Moreover, Rai says, the patent office does not have the capacity to examine closely the number of applications it receives. The vast majority of applications are approved, but about half the number of patents that end up in litigation are determined to be invalid for various reasons.
Rai suggests that the high number of patent approvals may stem from the way the patent office’s compensation system works. “Patent examiners get more kudos for granting patents than denying them,” she explains, “because granting them means you have disposed of the whole thing and compensation is based on the number of dispositions you do in a given year.”
While a brand-name company’s attempt to obtain a patent for something like a drug’s coating or delivery system may seem relatively frivolous to some consumers, Swaine does not see it that way. “My only concern is we generally do regard those sorts of innovations as patentable,” he says. “It isn’t only the biggest gear in the machine that’s patentable.
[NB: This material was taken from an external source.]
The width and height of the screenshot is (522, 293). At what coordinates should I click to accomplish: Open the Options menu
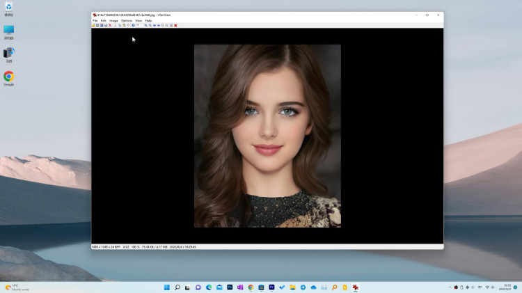pos(127,21)
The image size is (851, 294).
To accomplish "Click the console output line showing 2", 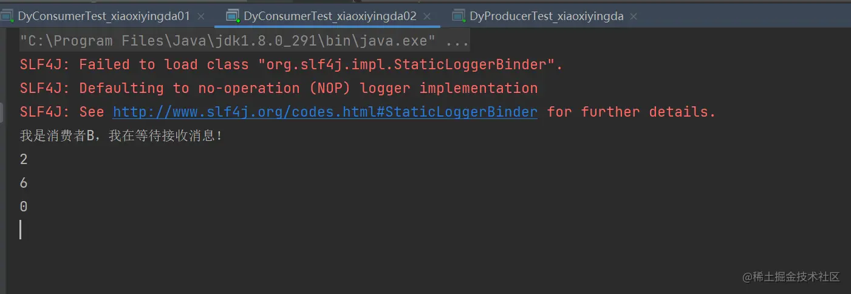I will coord(24,159).
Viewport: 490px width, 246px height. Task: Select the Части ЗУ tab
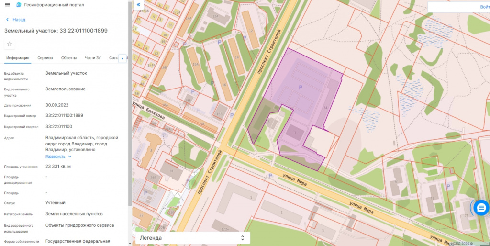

And you want the big pharmas to increase patient comfort or make any additional part of the [drug-taking] process easier.”
“The patent office should be issuing patents for things that are innovative and socially useful,” says the attorney who asked not to be quoted by name. “To the extent that I can do something useful with the coating or delivery mechanism, why not? … The magic word in patent law is non-obvious. They can only get a patent on a coating that’s non-obvious regarding the other coatings out there.”
This observer acknowledges, however, that “there is an issue whether the PTO is competent as to deciding what’s obvious and not. It’s understaffed and way underfunded … The ability of the PTO to do its job is a real scandal. But that applies to all patents.”
Besides, he adds, “the PTO doesn’t know what you will use the invention for. They don’t know it’s a coating for a brand-name drug about to go off the market. They do every analysis to determine whether it’s non-obvious, which means good enough. If it is, they stamp it and say ‘good.’ That’s what we ask of them. It’s more the FDA, in the way we set up the mechanism, regulations and statutes that we probably should complain about if we think these extraneous patents are slowing down the speed of generics. I don’t know how much they really are. People claim they do but I’m skeptical.”